Da qui, per il Campanile, la scelta di una rottura cinica e spregiudicata ma quasi obbligata. «L’Udeur rimarrà al centro», avverte Mastella, consapevole che in caso di voto anticipato con il «porcellum» può essere il vero ago della bilancia. Voci non confermate però raccontano di un partito profondamente diviso, già pronto per metà a passare subito con Forza Italia. L’accelerazione verso la crisi era inevitabile per padre-padrone del Campanile. Appena le agenzie confermano l’avvio della crisi, a palazzo Chigi paiono presi alla sprovvista. «Avevamo capito che ci sarebbe stata una mossa a sorpresa - dicono fonti qualificate - perché per due giorni Mastella non si è fatto trovare».

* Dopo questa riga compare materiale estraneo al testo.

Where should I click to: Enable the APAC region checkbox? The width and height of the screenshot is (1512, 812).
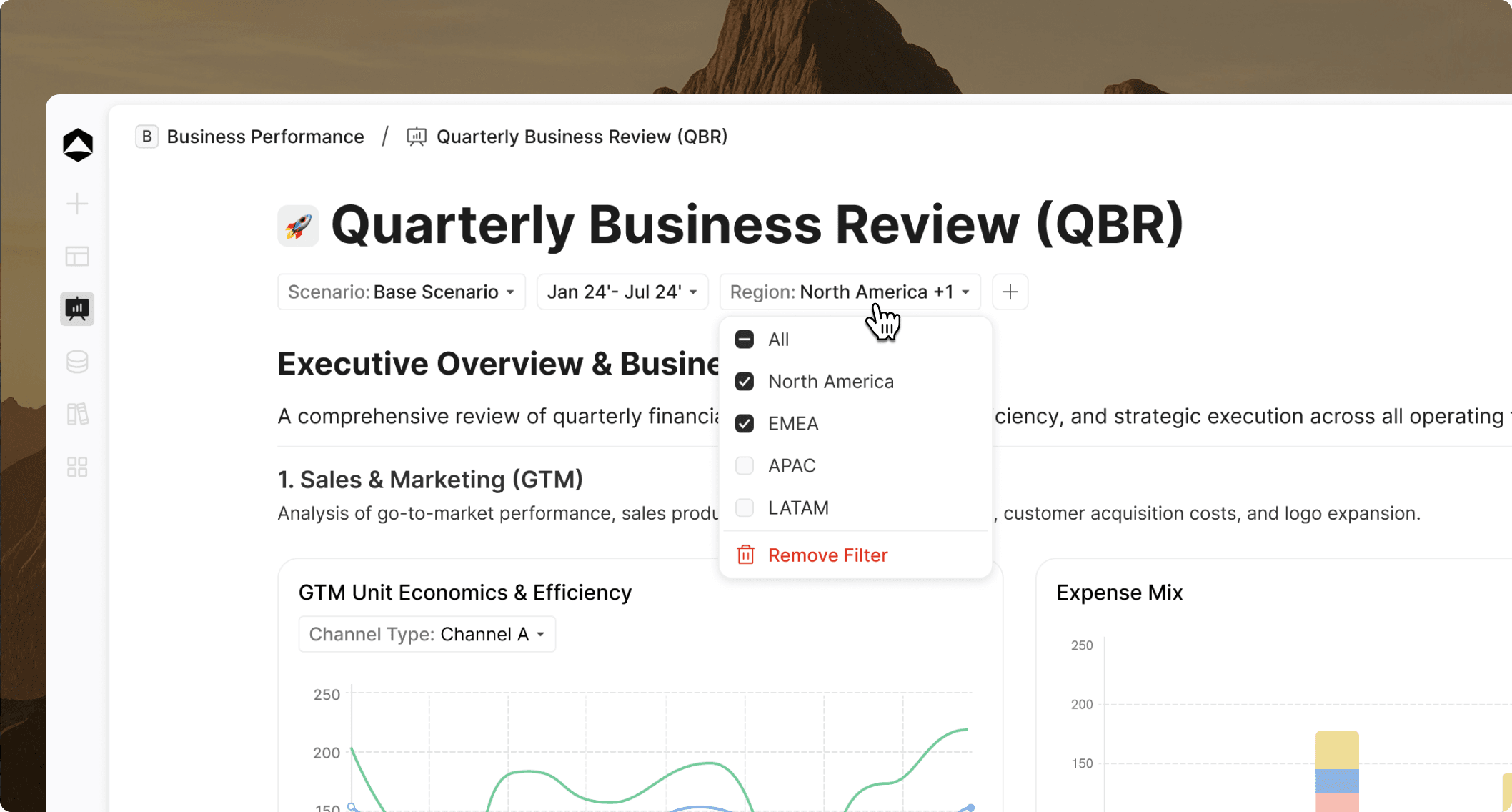coord(745,466)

L’appoggio esterno dell’Udeur al governo è durato meno di cinque giorni. Mentre scriviamo, sono pochissime le reazioni ufficiali. Rifondazione non può non notare la coincidenza tra l’affondo di Bagnasco e la caduta del governo. Mentre tutti i «piccoli» di entrambe le coalizioni insistono per il voto subito.

Tutte le fragilità del governo e del quadro politico sono intatte. Alle 21 vertice dei segretari di maggioranza a palazzo Chigi. L’Udeur ovviamente non ci sarà. Già stamattina Romano Prodi comunicherà le sue decisioni alle camere, provando a «parlamentarizzare» una crisi nata tra affondi delle procure, indiscrezioni di palazzo e bozze elettorali fantasma.